* EXERCISE PROMPT
Whenever a line in the data contains "radio", show that line.

* INFORMATION
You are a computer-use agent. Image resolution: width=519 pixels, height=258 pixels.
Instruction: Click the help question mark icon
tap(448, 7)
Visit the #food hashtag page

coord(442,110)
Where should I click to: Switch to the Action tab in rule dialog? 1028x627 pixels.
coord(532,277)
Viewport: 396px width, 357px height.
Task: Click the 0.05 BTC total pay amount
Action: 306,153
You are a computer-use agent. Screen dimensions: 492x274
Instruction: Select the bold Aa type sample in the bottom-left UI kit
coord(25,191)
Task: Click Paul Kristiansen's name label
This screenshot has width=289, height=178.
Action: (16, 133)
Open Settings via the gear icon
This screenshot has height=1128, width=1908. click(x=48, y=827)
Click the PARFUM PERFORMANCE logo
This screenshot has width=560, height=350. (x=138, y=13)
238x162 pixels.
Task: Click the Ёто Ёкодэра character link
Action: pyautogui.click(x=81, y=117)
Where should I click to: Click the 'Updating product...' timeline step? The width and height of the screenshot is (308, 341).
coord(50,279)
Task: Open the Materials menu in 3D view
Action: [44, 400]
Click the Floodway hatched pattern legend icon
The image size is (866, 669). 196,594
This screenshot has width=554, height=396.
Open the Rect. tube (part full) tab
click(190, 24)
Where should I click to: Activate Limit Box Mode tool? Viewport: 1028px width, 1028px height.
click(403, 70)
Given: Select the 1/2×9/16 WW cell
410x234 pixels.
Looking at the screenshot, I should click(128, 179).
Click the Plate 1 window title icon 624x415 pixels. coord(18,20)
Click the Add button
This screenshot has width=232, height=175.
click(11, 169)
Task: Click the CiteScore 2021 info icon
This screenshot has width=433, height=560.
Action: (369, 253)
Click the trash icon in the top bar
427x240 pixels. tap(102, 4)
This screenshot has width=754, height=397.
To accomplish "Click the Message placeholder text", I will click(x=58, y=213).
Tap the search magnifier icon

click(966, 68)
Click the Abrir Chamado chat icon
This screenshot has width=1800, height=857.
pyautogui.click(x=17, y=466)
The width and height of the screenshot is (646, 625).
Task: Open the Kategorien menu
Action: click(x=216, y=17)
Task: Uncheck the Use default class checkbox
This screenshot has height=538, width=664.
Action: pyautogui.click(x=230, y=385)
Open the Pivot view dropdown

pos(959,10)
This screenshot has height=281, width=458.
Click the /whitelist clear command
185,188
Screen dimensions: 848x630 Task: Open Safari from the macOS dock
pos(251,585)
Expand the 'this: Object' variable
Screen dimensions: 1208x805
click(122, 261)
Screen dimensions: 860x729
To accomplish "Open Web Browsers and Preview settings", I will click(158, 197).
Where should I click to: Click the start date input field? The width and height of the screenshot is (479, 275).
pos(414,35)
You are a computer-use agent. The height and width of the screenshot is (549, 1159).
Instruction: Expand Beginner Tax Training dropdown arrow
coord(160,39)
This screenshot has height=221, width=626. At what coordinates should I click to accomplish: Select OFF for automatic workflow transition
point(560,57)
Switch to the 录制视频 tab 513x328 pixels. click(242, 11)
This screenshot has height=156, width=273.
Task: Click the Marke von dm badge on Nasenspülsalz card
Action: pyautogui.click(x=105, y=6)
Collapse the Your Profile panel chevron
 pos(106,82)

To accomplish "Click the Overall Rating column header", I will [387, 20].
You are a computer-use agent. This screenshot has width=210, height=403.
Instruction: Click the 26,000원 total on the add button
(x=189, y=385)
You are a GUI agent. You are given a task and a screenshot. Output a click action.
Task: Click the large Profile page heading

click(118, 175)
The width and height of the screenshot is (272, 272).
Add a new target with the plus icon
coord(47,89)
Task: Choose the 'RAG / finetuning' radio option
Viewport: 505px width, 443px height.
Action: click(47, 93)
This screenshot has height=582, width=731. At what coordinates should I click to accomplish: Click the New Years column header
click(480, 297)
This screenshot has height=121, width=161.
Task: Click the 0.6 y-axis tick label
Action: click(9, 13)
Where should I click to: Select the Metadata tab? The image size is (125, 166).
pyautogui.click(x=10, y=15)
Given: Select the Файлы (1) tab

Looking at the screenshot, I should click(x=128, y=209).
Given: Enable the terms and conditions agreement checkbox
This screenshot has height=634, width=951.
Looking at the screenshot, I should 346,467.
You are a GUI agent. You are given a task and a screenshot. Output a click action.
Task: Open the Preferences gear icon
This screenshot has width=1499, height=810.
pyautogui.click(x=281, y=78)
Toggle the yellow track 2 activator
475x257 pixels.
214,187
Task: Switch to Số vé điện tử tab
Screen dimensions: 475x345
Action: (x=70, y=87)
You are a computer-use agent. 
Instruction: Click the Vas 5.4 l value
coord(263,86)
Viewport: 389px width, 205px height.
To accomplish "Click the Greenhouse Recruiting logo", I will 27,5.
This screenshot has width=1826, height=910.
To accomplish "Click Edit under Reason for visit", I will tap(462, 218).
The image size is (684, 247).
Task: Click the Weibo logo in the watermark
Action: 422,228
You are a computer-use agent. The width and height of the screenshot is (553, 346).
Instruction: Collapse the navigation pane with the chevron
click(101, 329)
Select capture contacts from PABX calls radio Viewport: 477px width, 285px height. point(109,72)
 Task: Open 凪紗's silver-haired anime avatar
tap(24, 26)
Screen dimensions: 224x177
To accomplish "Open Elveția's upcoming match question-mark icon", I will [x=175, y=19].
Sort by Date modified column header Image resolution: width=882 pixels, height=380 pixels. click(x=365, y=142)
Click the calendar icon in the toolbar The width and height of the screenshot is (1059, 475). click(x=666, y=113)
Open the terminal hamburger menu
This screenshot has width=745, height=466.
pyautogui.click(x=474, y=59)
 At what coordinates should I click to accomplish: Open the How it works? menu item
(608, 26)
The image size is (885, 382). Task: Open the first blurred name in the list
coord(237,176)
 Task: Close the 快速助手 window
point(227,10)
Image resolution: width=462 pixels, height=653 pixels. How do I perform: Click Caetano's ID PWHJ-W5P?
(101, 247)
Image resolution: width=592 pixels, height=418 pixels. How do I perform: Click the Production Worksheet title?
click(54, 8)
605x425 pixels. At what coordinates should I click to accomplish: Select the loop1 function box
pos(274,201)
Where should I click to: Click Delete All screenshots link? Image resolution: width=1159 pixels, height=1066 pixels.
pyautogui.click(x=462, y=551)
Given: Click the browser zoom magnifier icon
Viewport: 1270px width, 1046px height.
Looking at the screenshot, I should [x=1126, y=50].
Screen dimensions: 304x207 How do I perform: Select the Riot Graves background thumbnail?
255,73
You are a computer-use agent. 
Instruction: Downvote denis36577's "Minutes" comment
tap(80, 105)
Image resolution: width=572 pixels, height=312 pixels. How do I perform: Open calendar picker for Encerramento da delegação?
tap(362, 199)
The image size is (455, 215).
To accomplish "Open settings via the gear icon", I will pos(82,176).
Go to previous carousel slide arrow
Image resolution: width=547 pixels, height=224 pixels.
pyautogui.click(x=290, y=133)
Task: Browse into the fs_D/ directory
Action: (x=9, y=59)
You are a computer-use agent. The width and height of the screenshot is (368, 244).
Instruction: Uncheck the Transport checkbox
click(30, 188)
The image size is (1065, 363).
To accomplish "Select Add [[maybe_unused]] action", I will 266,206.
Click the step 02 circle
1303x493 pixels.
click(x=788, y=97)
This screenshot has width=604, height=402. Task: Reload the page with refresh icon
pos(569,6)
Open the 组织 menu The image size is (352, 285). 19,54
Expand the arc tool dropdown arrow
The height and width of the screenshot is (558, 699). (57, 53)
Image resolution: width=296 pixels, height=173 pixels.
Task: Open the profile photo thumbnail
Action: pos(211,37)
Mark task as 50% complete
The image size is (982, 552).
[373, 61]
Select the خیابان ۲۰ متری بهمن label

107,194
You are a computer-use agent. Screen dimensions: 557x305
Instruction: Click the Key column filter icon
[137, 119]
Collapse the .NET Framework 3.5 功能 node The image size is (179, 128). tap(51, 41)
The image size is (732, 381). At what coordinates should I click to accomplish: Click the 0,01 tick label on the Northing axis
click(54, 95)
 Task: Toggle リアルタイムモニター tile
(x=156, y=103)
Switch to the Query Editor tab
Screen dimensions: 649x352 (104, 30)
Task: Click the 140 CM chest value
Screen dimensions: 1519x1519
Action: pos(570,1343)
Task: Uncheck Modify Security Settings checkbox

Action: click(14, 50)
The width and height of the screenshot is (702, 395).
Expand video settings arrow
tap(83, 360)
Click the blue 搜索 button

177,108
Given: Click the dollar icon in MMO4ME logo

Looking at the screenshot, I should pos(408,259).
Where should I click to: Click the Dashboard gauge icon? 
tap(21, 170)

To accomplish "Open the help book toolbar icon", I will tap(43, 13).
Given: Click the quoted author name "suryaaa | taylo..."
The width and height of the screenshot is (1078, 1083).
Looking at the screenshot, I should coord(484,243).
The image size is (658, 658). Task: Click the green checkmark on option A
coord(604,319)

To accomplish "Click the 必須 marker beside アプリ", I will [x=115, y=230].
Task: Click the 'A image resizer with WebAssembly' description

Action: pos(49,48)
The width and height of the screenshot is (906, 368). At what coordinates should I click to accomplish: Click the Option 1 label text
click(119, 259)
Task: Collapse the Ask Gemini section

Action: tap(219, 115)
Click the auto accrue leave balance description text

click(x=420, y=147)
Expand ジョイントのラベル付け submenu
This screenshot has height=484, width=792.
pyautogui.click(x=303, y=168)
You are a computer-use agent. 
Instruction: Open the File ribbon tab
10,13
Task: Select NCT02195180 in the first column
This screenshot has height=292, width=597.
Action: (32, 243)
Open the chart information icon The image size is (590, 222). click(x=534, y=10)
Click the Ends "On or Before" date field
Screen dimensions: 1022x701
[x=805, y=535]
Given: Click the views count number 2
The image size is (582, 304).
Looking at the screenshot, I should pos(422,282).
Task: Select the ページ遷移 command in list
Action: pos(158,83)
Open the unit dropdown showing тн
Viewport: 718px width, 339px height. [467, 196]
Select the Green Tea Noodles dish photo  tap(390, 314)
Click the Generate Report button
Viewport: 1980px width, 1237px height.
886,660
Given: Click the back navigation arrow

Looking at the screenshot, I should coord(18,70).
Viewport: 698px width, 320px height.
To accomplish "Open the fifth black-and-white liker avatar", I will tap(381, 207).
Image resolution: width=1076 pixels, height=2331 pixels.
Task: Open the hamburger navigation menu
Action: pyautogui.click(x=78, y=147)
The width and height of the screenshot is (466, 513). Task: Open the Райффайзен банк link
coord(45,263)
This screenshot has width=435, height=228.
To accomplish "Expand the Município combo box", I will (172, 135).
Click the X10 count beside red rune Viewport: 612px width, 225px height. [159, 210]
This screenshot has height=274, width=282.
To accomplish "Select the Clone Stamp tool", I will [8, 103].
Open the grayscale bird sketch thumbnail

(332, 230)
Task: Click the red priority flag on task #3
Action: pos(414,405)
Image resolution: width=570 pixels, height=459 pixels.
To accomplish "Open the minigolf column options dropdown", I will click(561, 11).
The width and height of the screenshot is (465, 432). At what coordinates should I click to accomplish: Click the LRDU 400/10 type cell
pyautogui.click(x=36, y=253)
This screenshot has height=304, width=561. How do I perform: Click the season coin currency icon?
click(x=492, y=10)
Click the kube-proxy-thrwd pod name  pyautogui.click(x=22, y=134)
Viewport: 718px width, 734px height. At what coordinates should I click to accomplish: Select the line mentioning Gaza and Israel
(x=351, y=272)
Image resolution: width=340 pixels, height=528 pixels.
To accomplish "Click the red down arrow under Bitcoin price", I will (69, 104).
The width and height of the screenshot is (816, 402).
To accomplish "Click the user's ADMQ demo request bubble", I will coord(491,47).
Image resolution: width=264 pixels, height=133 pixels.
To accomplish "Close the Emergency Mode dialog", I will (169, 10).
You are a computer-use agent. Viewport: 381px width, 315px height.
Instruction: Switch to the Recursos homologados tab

* SOLUTION
Task: Choose the 'RAG / finetuning' radio option
Select capture contacts from PABX calls radio Viewport: 477px width, 285px height. point(109,72)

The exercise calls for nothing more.